Researchers from LSE’s The Inclusion Initiative (TII) sponsored by Protiviti surveyed more than 3,400 professional employees globally. They found that unproductive meetings were associated with a lack of diverse generational representation, and that unproductive meetings could be reduced from 35% to 29% by achieving representation that reflects the diversity of generations in the workforce today. This would reduce the cost of unproductive meetings each year by an estimated $28 billion in the United States, and £10 billion ($13 billion USD) in the United Kingdom.

71% of workplace meetings do not include representation from the Baby Boomer generation and 57% do not include representation from Gen Z.  When these generations are included, Gen Z often have the least voice in meetings. By contrast, Gen X are reported to speak most in 59% of meetings, lessening the contributions from younger team members.

Generational representation was found to be especially valuable for people who hold senior positions at firms where this diversity can help influence strategic decision making and enhance productivity. 82% of executives who reported proportionate generational representation in their meetings said their firm outperforms the competition, compared to just 41% of executives who report no generational diversity in their meetings.
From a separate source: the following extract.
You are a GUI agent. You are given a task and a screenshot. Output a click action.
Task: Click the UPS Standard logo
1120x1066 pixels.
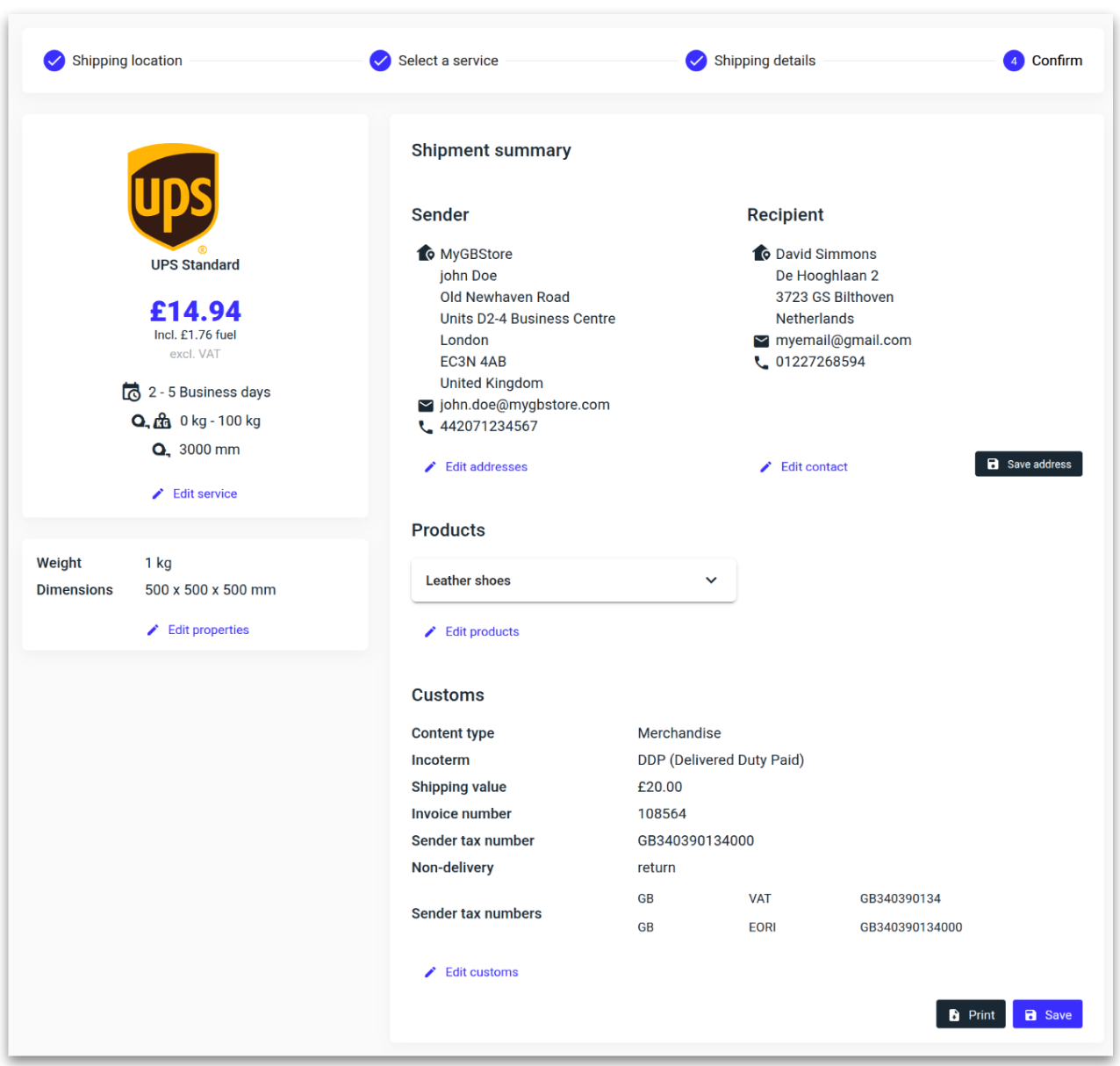(x=173, y=197)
However, 75% of executive meetings do not include any representation from Gen Z and nearly half (48%) of these meetings do not include a voice from either Gen Z or Baby Boomers.
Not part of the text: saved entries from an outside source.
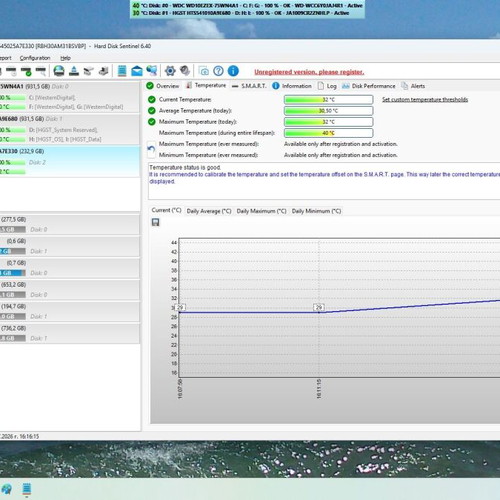This screenshot has width=500, height=500.
Task: Select the Daily Average (°C) graph tab
Action: [209, 211]
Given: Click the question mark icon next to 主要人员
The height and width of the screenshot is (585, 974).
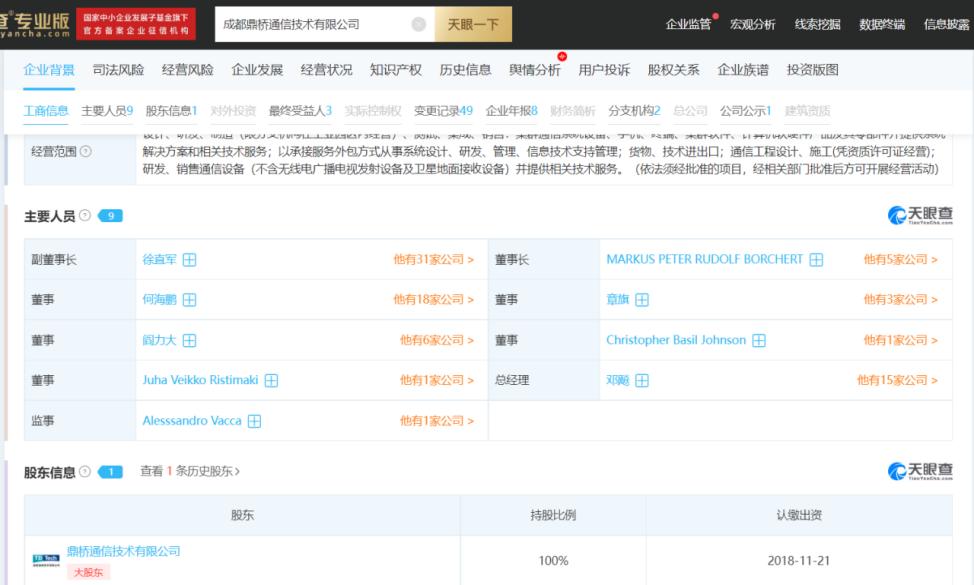Looking at the screenshot, I should (x=87, y=213).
Grace Lordan, Associate Professor of Behavioural Science and Director of TII at LSE, said:

“Unproductive meetings are a huge drain on the productivity of firms. Our research puts a cost to this drain and demonstrates that there are significant productivity benefits to be had by getting better representation of the generations across workplace meetings, especially at senior levels of the firm. I hope very much our work inspires firms to think twice about the opportunity cost of unproductive meetings and take the actions we recommend to reduce their occurrence.”

The researchers also examined the impact of specific behaviours on meeting productivity, identifying three key behaviours to make meetings more inclusive and productive: valuing all contributions, leveraging everyone’s insights to avoid groupthink, and being open to new ideas. Creating more inclusive meetings through these three behaviours could reduce the rate of unproductive meetings from 35% to 15%, saving firms an estimated $144 billion in the United States and £29 billion ($37 billion USD) in the United Kingdom each year. While most of the report data is drawn from the US and UK, unproductive meetings is a global problem.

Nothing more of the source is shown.